Standard MLP (Multilayer Perceptron): Architecture & How It Works

The Multilayer Perceptron (MLP) is the simplest and most fundamental neural network architecture, consisting of fully connected layers that learn arbitrary function approximations through nonlinear transformations of the input.

Architecture Overview

An MLP consists of an input layer, one or more hidden layers, and an output layer. Each layer is fully connected: every neuron connects to every neuron in the next layer. At each layer, the computation is: h = σ(Wx + b), where W is the weight matrix, b is the bias vector, and σ is a nonlinear activation function.

Data flows forward through the network: input x → hidden layer 1 (h_1 = σ(W_1·x + b_1)) → hidden layer 2 (h_2 = σ(W_2·h_1 + b_2)) → ... → output layer (y = W_out·h_L + b_out). The output activation depends on the task: softmax for classification, linear for regression, sigmoid for binary classification.
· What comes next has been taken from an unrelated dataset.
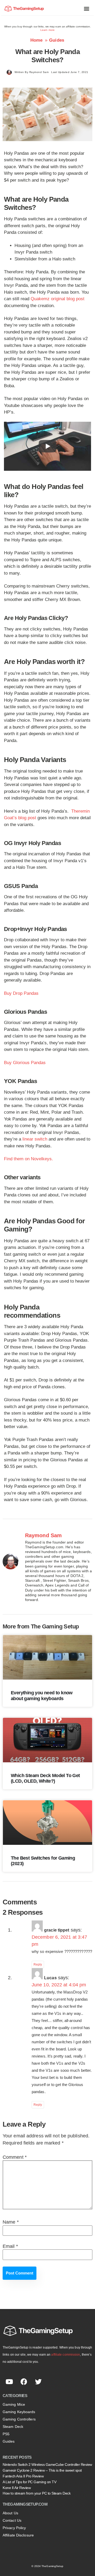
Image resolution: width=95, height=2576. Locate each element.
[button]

Training uses backpropagation: the loss gradient is computed from the output layer backward through each hidden layer using the chain rule, and weights are updated via gradient descent (SGD, Adam, etc.). The Universal Approximation Theorem guarantees that even a single hidden layer can approximate any continuous function given enough neurons.

Key Innovations

Backpropagation (1986): Efficient gradient computation through the chain rule enabled training of multi-layer networks, sparking the neural network revolution
Activation functions: Progression from sigmoid/tanh → ReLU (2011) → GELU/SiLU (modern) solved vanishing gradient problems and improved training speed
Dropout regularization: Randomly zeroing neurons during training prevents co-adaptation and reduces overfitting
Batch normalization: Normalizing layer inputs stabilizes training and allows higher learning rates

Common Use Cases

Tabular data classification and regression, function approximation, as the feed-forward sub-layer within Transformers and other architectures, reinforcement learning policy and value networks, physics-informed neural networks (PINNs), neural radiance fields (NeRF), and as baseline models for benchmarking.

Notable Variants & Sizes

Standard MLP (fully connected), MLP-Mixer (patch-based vision MLP), gMLP (gated MLP for NLP), ResMLP (residual MLP for vision), KAN (Kolmogorov-Arnold Networks, learnable activation functions on edges instead of nodes). In practice, modern MLPs within Transformers use SwiGLU: FFN(x) = (xW_1 ⊙ SiLU(xW_gate))W_2.

Technical Details

A 2-layer MLP with hidden sizes [512, 256] for 784-dim input (MNIST): Layer 1 (784×512 + 512 = 401,920 params), Layer 2 (512×256 + 256 = 131,328 params), Output (256×10 + 10 = 2,570 params). Total: ~536K params. Training: Adam (lr=1e-3), batch size 128, ReLU activations, dropout 0.2-0.5. Achieves ~98.5% on MNIST. The MLP within a Transformer layer typically has hidden dim = 4× model dim (e.g., 768→3072→768) and accounts for ~2/3 of the layer's parameters. Modern SwiGLU FFN uses 8/3× expansion to match parameter count: dim → (8/3)·dim with gating → dim. Xavier or Kaiming initialization is standard for weight matrices.